# Logan (Broadhead Garret) shaper finally up and running



## Levi (Apr 27, 2014)

Well, I finally got my Logan (Broadhead Garret badged) 8" shaper up and running.  It turned out to be a little heavier than I expected, and had to break it down a bit to move it into my basement. Anyway I finished re-assembling it last week, and made a few test cuts with it. and uploaded a video to youtube. 

https://www.youtube.com/watch?v=5t_y3BSxYgg


Also I put back together a Rhodes 7" shaper I took off a guys hands a few months after I got the Logan. 
It's clearly a much older machine, originally intended to run off a line shaft. anyway with a motor and wrinkly dink gear reducer I got it running yesterday, and took a few cuts.
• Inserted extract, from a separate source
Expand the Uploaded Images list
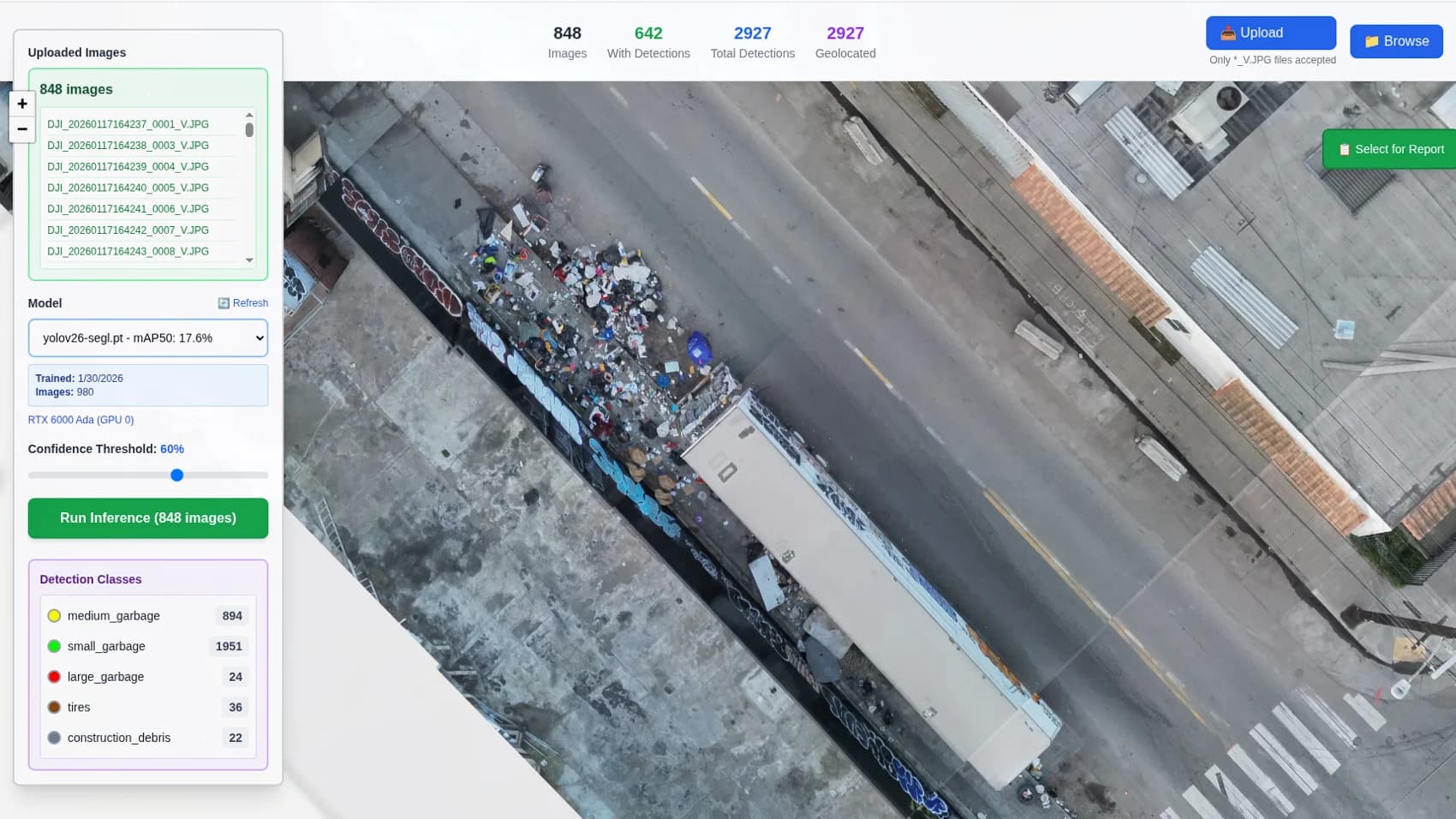Screen dimensions: 1456x819 tap(77, 52)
Even though the Logan is much newer, and better featured with the variable speed drive, I actually feel like the Rhodes is a more substantial machine.  

https://www.youtube.com/watch?v=-LuHKFaGKdE

I don't think I can keep both machines, (the Rhodes is taking up space in the garage that I might need for some machine I don't even know I need yet) and I'm being very careful not to fill my basement with anything I'm not actually going to use.


----------



## tertiaryjim (Apr 27, 2014)

I've been watching for a lathe and spotted a Rhodes 7" shaper on Craigs list that I'm going to look at tomorrow.
Can't really justify buying it but may not have another chance.
Glad you found the Rhodes to be a  better machine.
It was good to see the shapers running. 
Thanks for putting up the vids.


----------



## Levi (Apr 27, 2014)

I looked at the posting for the one I assume you're going to look at,  I'd say it's very close to mine, same vise, which I assume means it's original.  There is one thing that I see missing, and it's the chip pan that goes between the base, and shaper. The person who attached the current motor setup probably eliminated it because it was in the way.  Still it's something you should know. 
I think that for $400 you could have some fun with it.
At www.lathes.co.uk  you'll see that there is a vertical slotting attachment.  It would be awesome If a person could find it. 
But I suppose the odds are pretty slim that one could ever be found.


----------



## Levi (Apr 27, 2014)

One more thing, I noticed you're in Naturita CO.  I lived there one winter when I was about 3 years old.  Of course I don't remember much about it, but My parents talked about it a lot. My dad worked various heavy construction jobs, including preliminary work for the Gunnison river dam project with the Bureau of Reclamation. It's beautiful country out there. I'd love to move to the Grand Junction/ Montrose area when I retire.


----------